(Saved data entries)
++++++++++++++++++++

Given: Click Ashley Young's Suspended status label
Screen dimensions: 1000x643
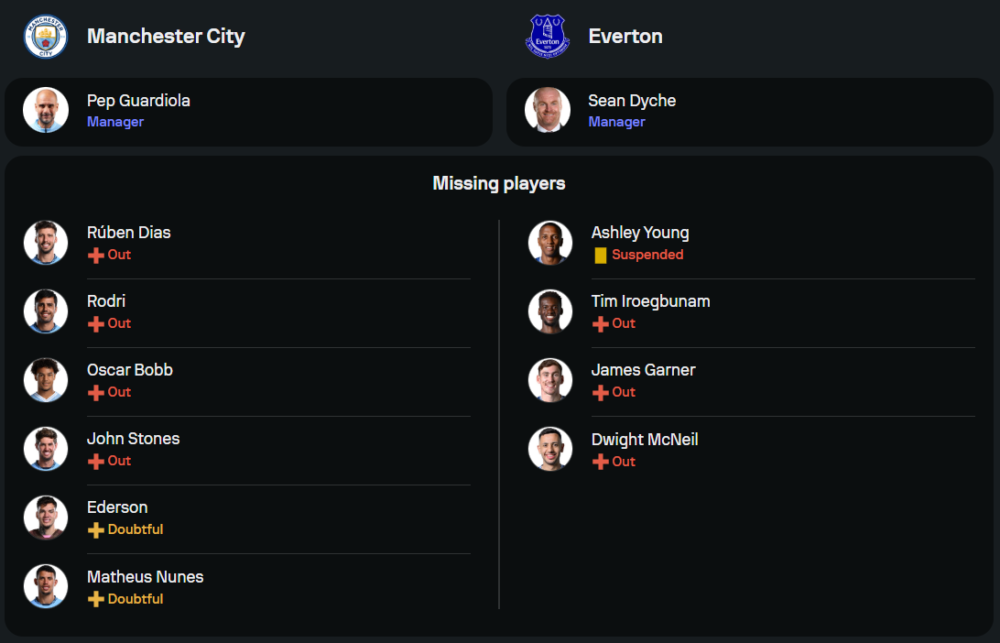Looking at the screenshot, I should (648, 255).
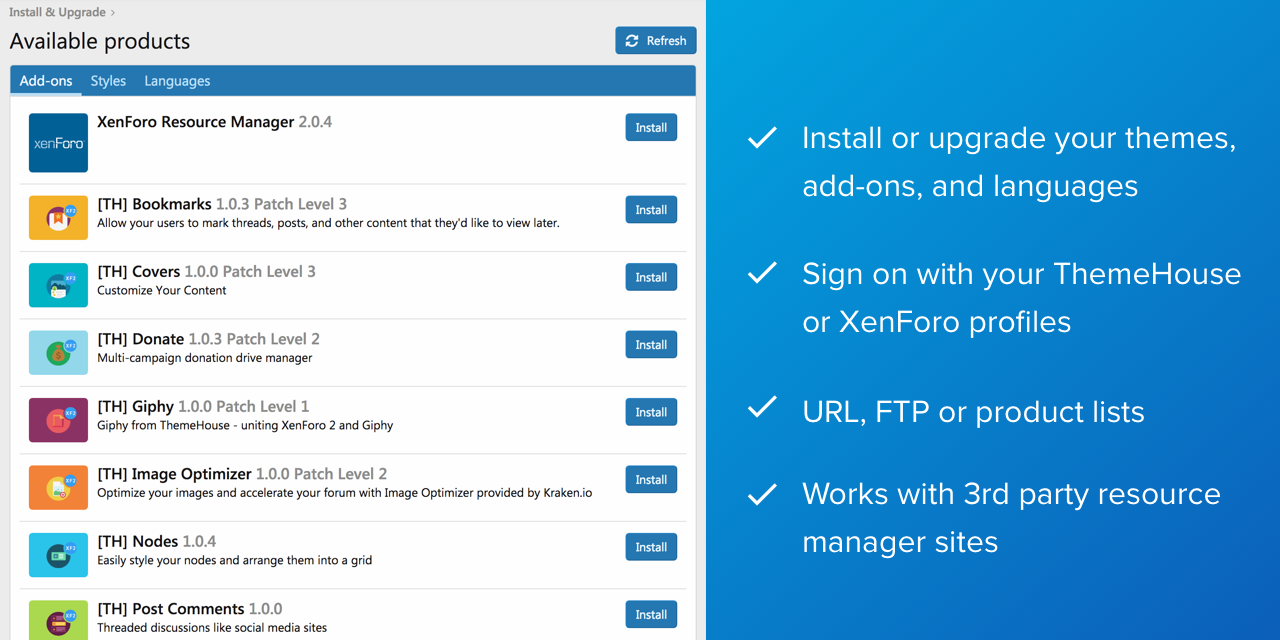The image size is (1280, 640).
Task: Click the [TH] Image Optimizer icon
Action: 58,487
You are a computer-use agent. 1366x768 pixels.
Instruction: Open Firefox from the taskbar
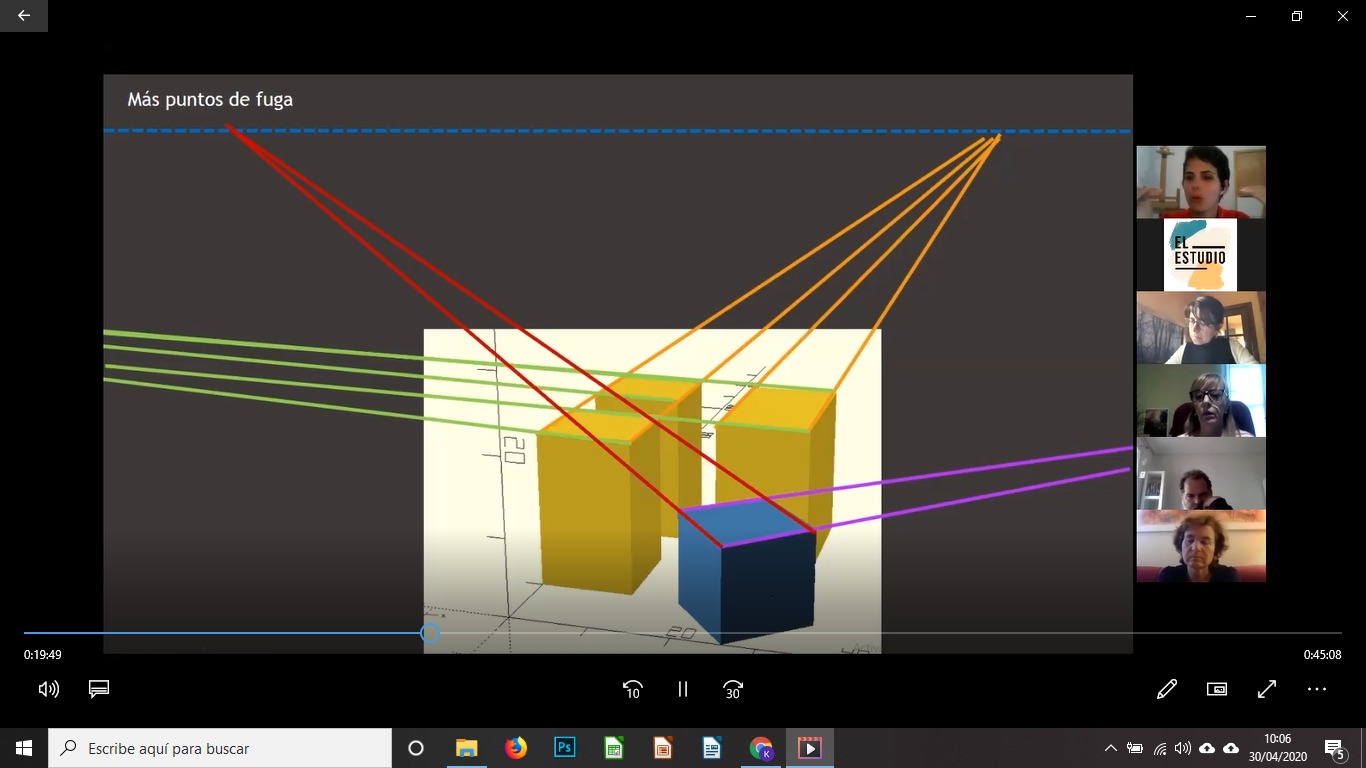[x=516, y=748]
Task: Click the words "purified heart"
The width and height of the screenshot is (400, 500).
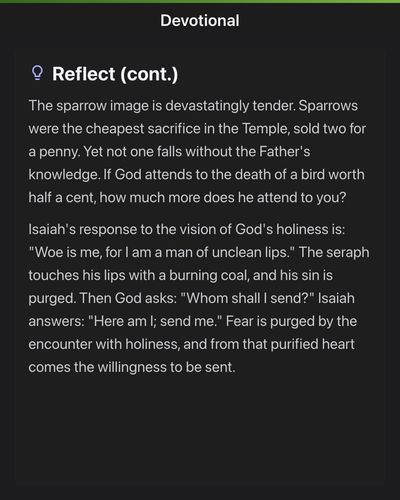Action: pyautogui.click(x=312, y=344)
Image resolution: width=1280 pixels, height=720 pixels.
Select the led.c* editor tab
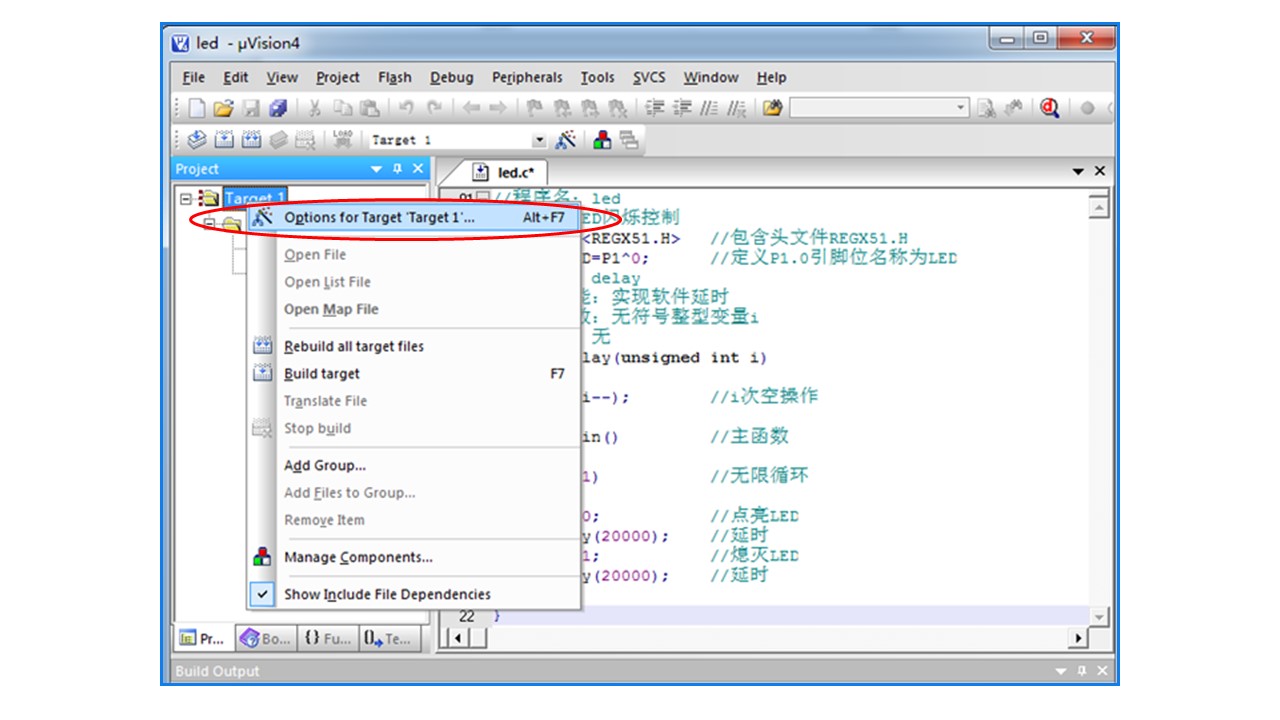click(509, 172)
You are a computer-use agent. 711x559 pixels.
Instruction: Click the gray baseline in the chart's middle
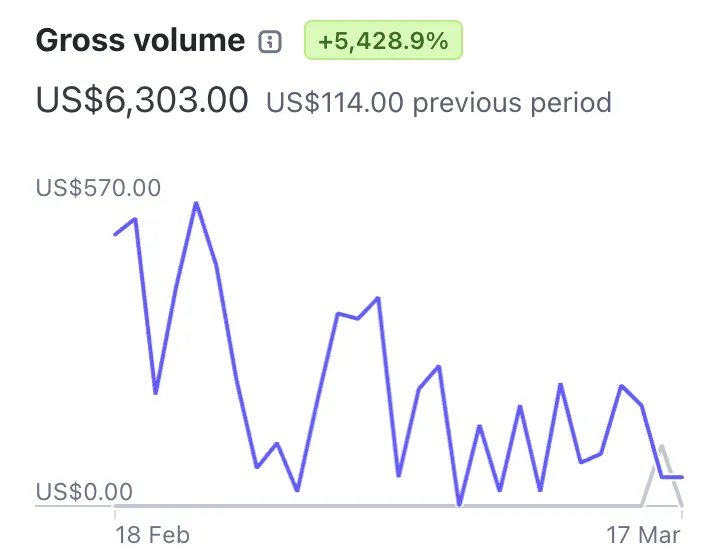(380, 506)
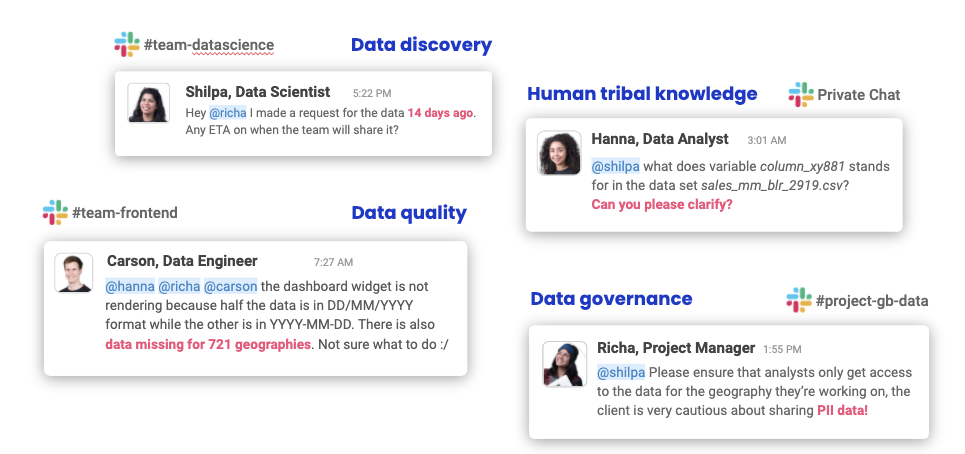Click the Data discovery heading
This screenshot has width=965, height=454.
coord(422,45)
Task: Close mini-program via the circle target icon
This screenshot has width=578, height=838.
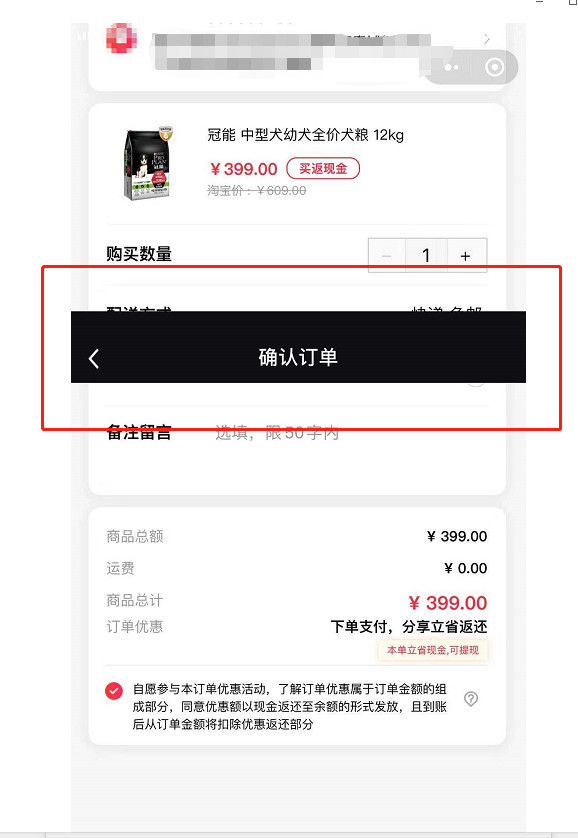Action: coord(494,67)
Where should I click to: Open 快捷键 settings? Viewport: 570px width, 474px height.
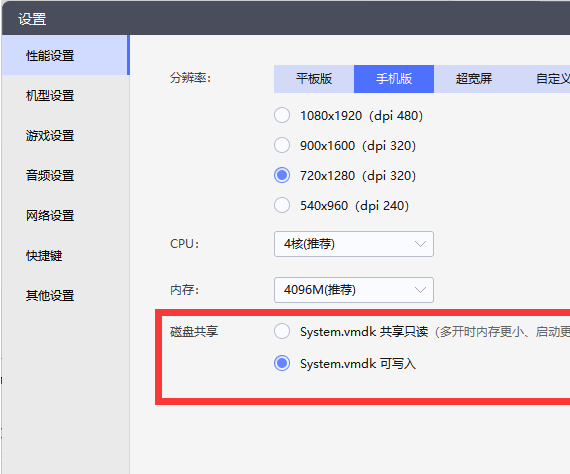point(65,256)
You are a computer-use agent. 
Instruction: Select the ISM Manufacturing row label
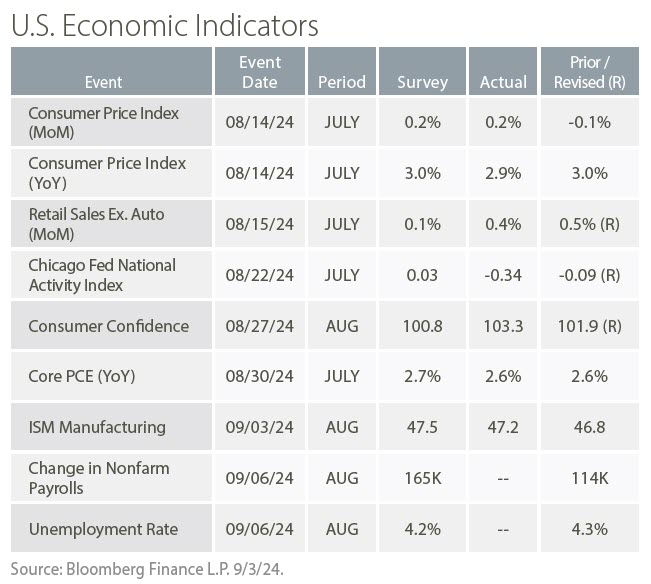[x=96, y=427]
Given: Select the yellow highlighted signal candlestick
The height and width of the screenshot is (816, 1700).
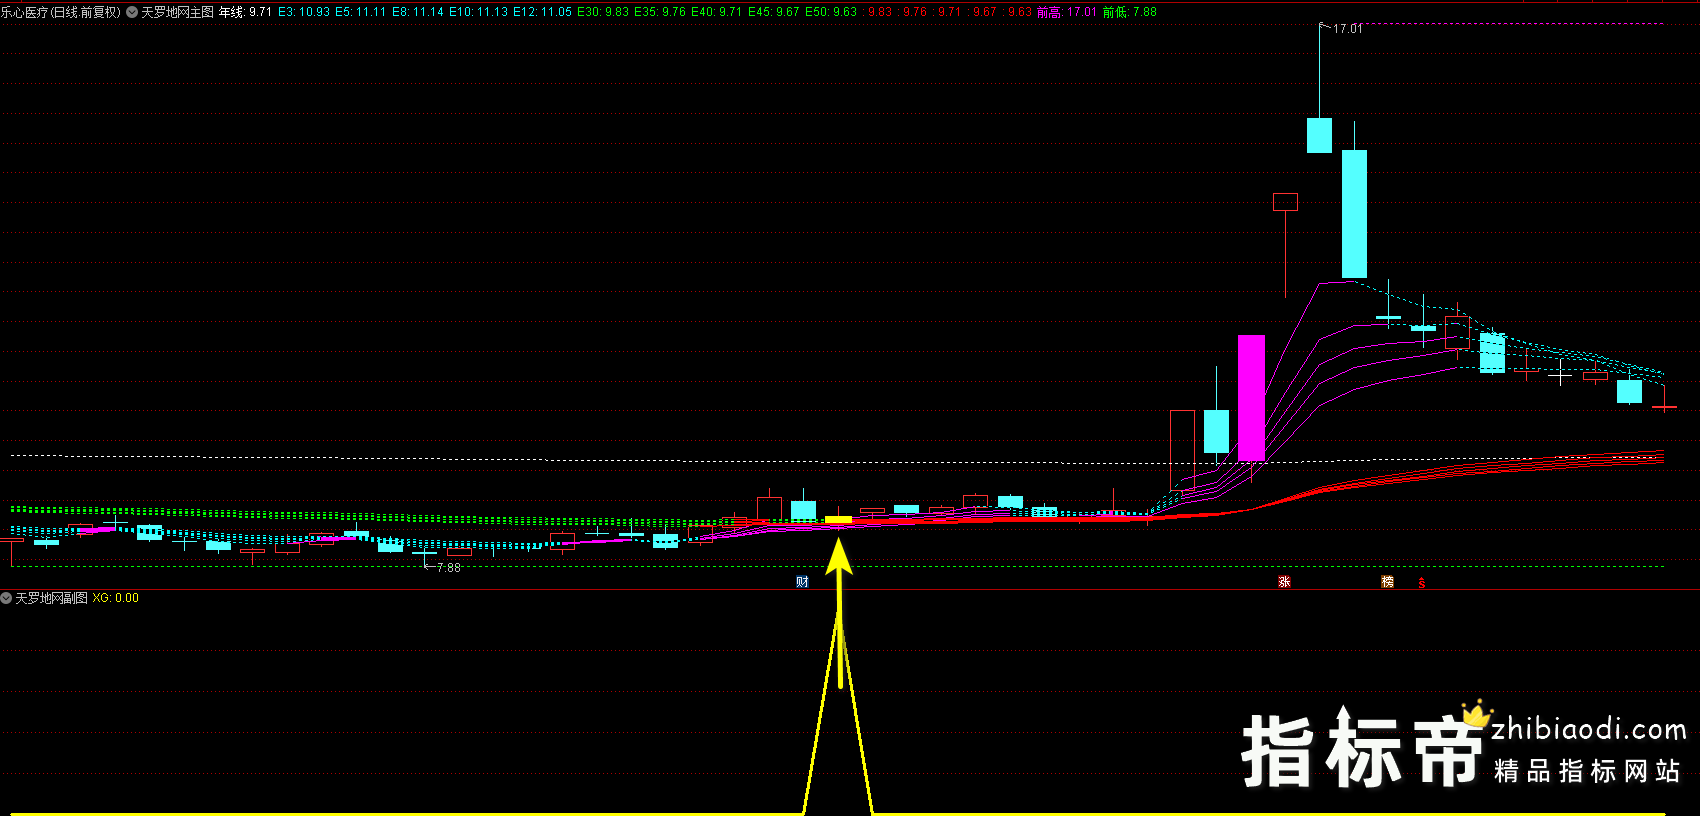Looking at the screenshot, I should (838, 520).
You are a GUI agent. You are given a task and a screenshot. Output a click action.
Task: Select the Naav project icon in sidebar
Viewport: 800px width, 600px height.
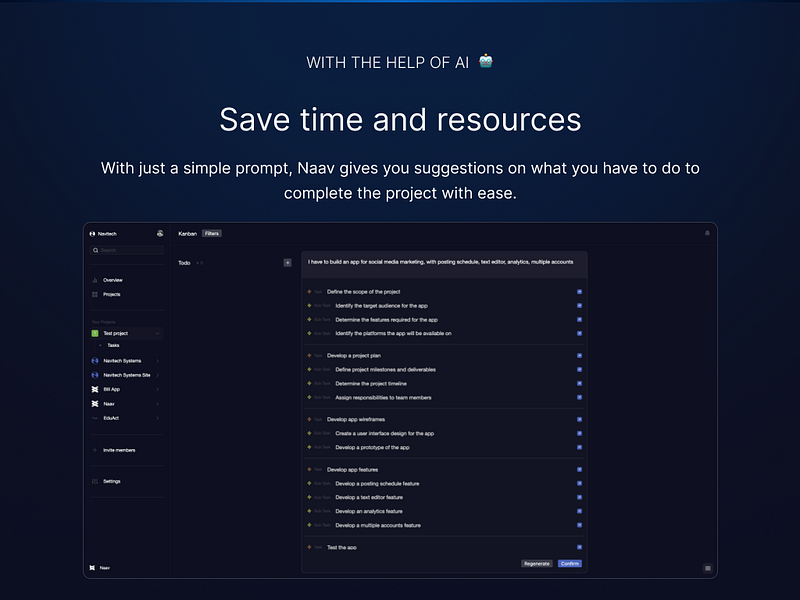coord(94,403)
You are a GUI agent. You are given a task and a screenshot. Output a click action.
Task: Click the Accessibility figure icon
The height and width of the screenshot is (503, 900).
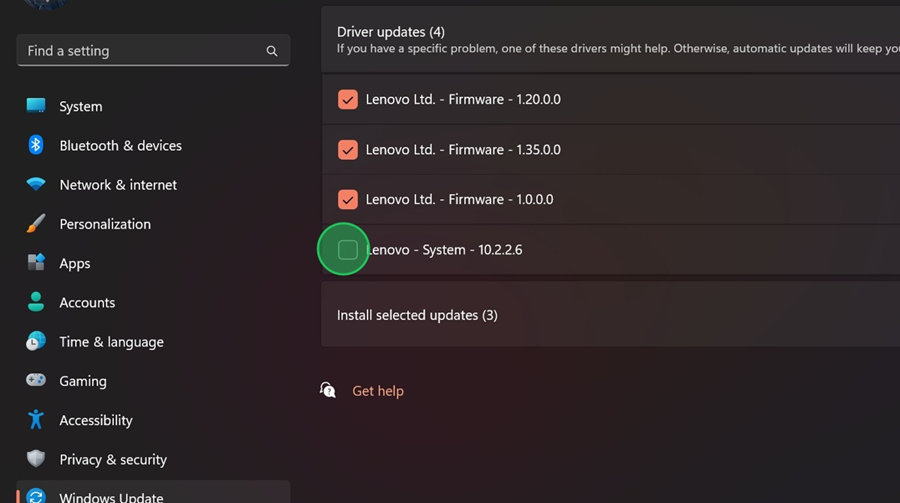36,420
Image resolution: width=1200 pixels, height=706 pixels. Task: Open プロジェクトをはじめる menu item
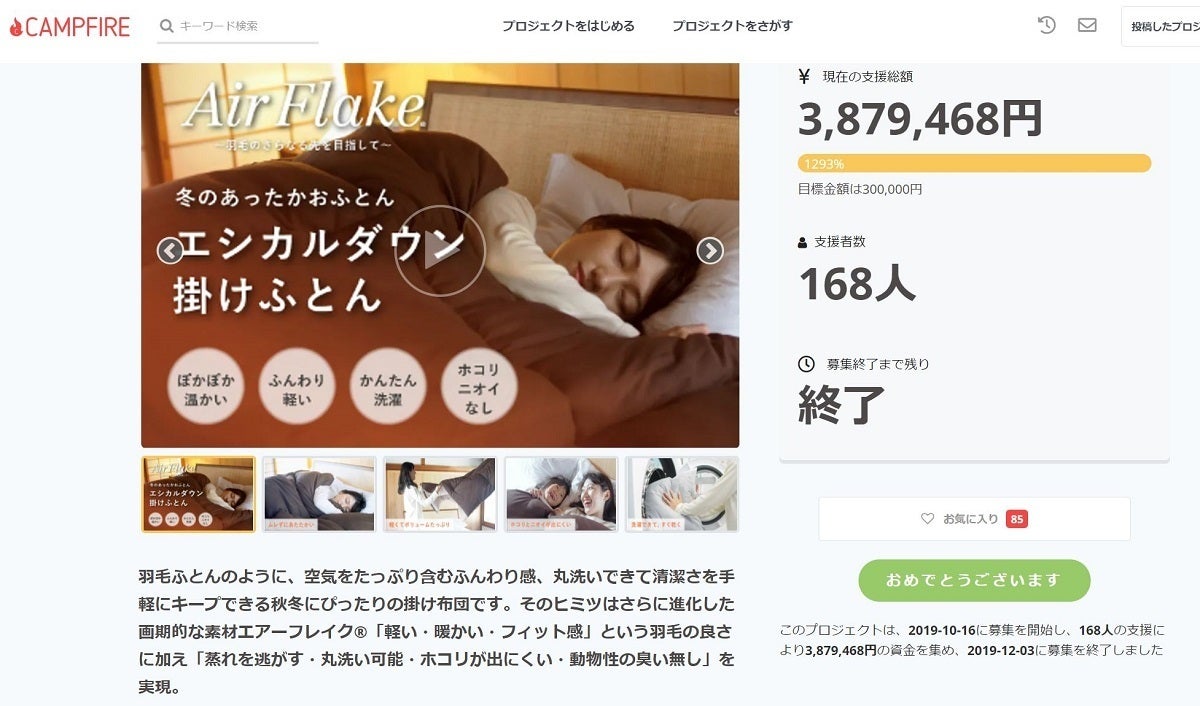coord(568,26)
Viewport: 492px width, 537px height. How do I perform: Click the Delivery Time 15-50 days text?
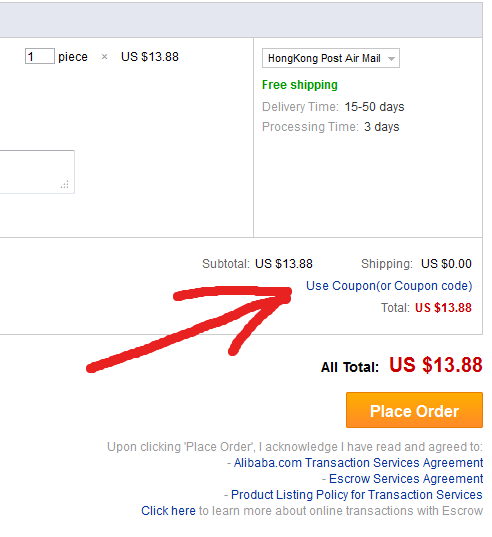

++++++++++++++++++++

* Goal of the exercise: Restate every line above word for word. Do not carry over the images.

* Solution:
Given: Click Ashley Young's Suspended status label
Screen dimensions: 1000x643
Looking at the screenshot, I should (648, 255).
The image size is (1280, 640).
Task: Click the [TH] Image Optimizer icon
Action: 58,487
You are a computer-use agent. 1366x768 pixels.
Instruction: Open Firefox from the taskbar
[x=516, y=748]
Task: Click the words "purified heart"
The width and height of the screenshot is (400, 500).
Action: pyautogui.click(x=312, y=344)
Image resolution: width=1280 pixels, height=720 pixels.
Select the led.c* editor tab
click(509, 172)
You are a computer-use agent. 711x559 pixels.
Instruction: Click the gray baseline in the chart's middle
(380, 506)
Click the Data discovery heading
This screenshot has width=965, height=454.
coord(422,45)
Task: Close mini-program via the circle target icon
This screenshot has width=578, height=838.
Action: coord(494,67)
Where should I click to: Open 快捷键 settings? Viewport: 570px width, 474px height.
point(65,256)
You are a computer-use agent. 
Instruction: Select the ISM Manufacturing row label
[x=96, y=427]
Given: Select the yellow highlighted signal candlestick
The height and width of the screenshot is (816, 1700).
Looking at the screenshot, I should (838, 520).
You are a GUI agent. You are given a task and a screenshot. Output a click action.
Task: Select the Naav project icon in sidebar
Viewport: 800px width, 600px height.
coord(94,403)
You are a GUI agent. You are given a task and a screenshot. Output a click action.
Task: Click the Accessibility figure icon
The height and width of the screenshot is (503, 900).
36,420
Image resolution: width=1200 pixels, height=706 pixels. Task: Open プロジェクトをはじめる menu item
coord(568,26)
Viewport: 492px width, 537px height. How do I perform: Click the Delivery Time 15-50 days text?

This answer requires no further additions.